Furthermore, it gives reviewers enough lineage to decide whether the change should be trusted in the first place.
Note: This discussion focuses on context consumption specifically. Code produced by the agent should also be traceable to the model, tools, and prompt that generated it, but that is a separate topic.
This Is Also Why Tool Evaluations Never Really End
When the context layer is unmanaged, tool evaluations become a matter of trust.
Evaluations must consider retrieval behavior, source handling, and provenance in addition to model quality. This often leads organizations to repeat evaluations without gaining confidence.
The trust boundary remains unstable because the context layer is still unmanaged.
A shared context contract stabilizes the trust boundary, allowing tool changes to become configuration decisions rather than requiring full re-validation.

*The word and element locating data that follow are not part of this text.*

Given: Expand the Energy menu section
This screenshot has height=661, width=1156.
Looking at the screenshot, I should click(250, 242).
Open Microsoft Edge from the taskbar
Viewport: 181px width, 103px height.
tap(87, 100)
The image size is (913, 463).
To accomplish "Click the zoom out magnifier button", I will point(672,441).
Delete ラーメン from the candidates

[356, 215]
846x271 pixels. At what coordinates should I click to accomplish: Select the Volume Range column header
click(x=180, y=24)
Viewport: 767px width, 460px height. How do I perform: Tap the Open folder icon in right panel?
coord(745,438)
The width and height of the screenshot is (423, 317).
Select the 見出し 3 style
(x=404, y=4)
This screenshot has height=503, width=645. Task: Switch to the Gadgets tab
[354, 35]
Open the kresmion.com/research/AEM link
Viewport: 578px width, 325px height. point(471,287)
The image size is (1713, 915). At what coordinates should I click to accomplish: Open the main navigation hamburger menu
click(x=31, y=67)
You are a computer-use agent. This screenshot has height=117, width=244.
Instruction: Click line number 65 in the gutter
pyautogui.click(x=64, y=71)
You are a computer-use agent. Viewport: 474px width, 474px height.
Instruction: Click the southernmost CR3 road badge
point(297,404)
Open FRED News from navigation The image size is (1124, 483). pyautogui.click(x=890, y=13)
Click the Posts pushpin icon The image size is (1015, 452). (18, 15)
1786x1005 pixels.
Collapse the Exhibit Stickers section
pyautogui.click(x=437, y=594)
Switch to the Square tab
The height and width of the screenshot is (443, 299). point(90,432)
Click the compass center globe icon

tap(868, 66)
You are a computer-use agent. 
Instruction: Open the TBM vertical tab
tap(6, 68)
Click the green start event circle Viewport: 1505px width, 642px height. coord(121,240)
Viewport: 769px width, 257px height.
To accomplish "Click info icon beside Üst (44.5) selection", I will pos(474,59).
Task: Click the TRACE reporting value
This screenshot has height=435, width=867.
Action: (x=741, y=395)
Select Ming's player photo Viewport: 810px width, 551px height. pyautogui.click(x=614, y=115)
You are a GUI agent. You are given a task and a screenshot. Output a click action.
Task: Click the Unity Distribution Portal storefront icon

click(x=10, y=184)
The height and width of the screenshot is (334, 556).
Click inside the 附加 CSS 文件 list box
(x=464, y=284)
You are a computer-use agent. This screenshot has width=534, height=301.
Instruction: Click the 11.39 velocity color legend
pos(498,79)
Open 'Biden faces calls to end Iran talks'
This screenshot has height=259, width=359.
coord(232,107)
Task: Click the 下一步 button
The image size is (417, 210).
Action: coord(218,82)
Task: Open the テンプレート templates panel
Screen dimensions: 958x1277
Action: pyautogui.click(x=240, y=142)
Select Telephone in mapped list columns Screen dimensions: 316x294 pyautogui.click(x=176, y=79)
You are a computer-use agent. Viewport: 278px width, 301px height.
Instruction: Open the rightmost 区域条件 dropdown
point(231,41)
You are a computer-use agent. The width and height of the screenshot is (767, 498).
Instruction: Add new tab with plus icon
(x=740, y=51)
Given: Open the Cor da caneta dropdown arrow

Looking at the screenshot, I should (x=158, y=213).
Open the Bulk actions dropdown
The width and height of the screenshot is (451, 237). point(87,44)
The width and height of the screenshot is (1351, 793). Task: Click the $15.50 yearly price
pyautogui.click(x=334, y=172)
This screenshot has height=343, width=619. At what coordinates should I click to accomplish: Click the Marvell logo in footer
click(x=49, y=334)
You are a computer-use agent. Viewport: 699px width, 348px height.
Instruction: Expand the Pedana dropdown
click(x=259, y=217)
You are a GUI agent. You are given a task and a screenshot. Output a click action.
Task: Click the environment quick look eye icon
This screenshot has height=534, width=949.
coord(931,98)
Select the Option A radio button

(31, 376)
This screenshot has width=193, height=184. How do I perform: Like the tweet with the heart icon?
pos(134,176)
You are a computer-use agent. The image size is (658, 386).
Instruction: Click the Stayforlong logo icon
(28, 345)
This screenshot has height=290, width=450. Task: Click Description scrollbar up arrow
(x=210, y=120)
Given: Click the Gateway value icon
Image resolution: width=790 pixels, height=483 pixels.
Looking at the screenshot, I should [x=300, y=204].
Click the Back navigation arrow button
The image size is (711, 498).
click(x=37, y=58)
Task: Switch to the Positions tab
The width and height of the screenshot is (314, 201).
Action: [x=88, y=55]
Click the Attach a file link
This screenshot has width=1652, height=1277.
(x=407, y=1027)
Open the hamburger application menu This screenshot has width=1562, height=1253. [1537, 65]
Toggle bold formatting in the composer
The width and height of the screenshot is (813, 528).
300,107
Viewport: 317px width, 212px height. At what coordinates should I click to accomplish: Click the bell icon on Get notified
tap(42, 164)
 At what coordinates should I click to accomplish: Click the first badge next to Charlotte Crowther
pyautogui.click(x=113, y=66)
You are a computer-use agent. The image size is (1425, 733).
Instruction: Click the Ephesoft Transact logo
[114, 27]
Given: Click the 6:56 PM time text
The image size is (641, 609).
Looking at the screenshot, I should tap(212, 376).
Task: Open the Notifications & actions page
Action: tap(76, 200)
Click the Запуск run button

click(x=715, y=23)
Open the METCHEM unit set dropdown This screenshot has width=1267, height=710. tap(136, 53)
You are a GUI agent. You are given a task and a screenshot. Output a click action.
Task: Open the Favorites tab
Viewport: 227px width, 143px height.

How I Would Approach This for Rolling Out Agentic Workflows in Enterprises
Extend a platform engineering approach by identifying common workflows that development teams use and where AI can accelerate processes and improve developer experience. The key question is not only whether the agent is permitted, but whether the sources influencing the change are controlled, attributable, and reconstructible. By developing a context layer processing pipeline that enforces a contract for context sources, you can create a stable foundation for agent workflows.
Develop golden workflows that account for the AI agent (including tools, models, and context sources) and the workflow it follows (invocation, project policies, and review checkpoints) as a single entity. This approach helps prevent gaps between teams where risks may go unaddressed.
This is where I see enterprises building AI workflows struggle to produce meaningful outcomes. They fail to address the context layer properly, which creates a trust boundary that is unstable and difficult to manage at scale. Until the context supply chain is governed with the same rigor as the code supply chain, agentic workflows will remain difficult to trust.